The split between the two ONNX graphs exists so the BIO head can share computation with the backbone (one forward pass), while the mention scorer can be re-run with different (pair_i, pair_j) batches without recomputing hidden states. It also keeps each ONNX file's input signature simple enough to trace cleanly.

Performance ballpark

Numbers from a 2024 M1 Pro Macbook on a 110-token English document:

Stage WASM (FP16) WebGPU (FP16) Node CPU (FP16)
Tokenize 4 ms 4 ms 2 ms
Backbone 220 ms 70 ms 90 ms
BIO <1 ms <1 ms <1 ms
Scorer 5 ms 4 ms 2 ms
Total ~230 ms ~80 ms ~95 ms

First call adds ~2-4 s for ONNX session warmup.
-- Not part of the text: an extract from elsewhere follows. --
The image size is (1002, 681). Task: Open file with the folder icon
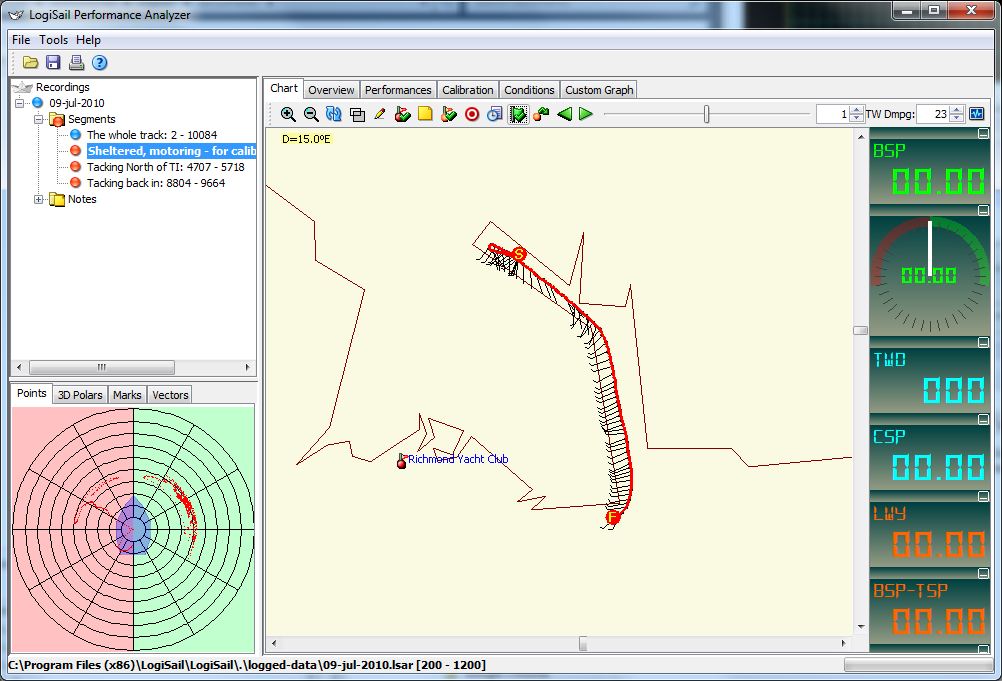tap(31, 63)

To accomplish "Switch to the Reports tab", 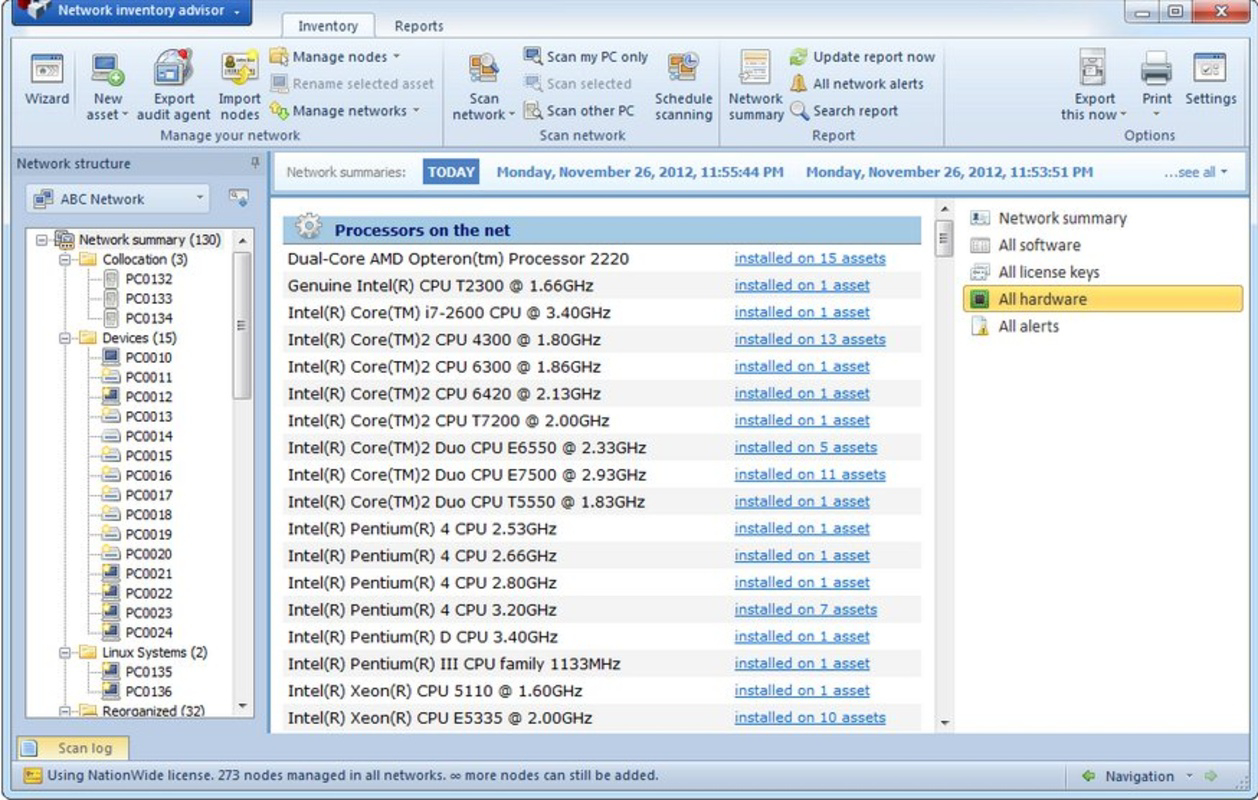I will pyautogui.click(x=418, y=25).
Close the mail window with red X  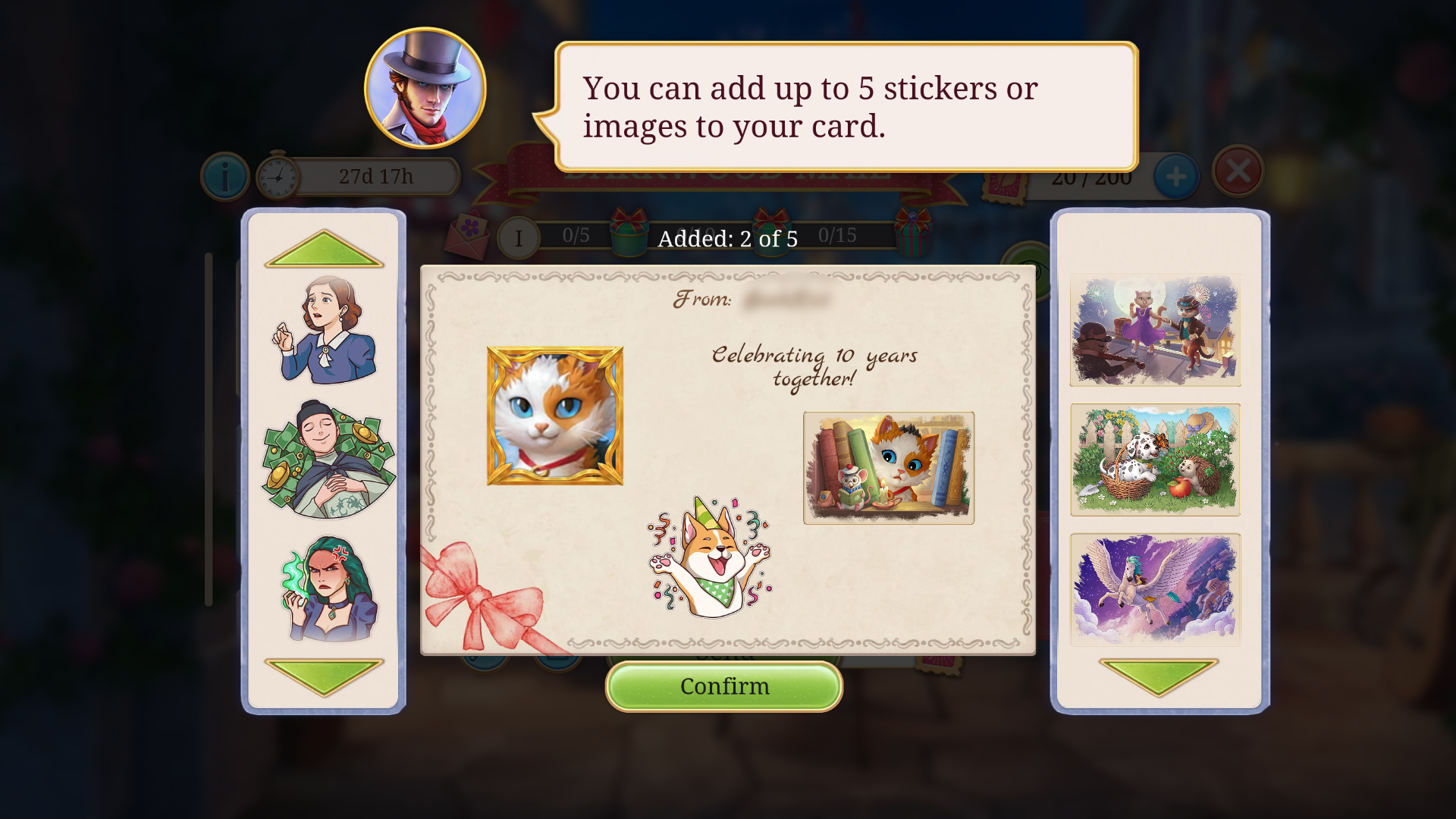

The Cache API in browsers persists the downloaded model so warmup-after-reload is limited to session creation.

License

Apache 2.0. The trained weights at cp500/infon-coref-pointer carry the same license; the underlying MiniLM-L12 backbone is also Apache 2.0.

Status

Alpha. The API is stable enough to integrate behind your own abstraction; expect minor breaking changes on the public class shape until 1.0.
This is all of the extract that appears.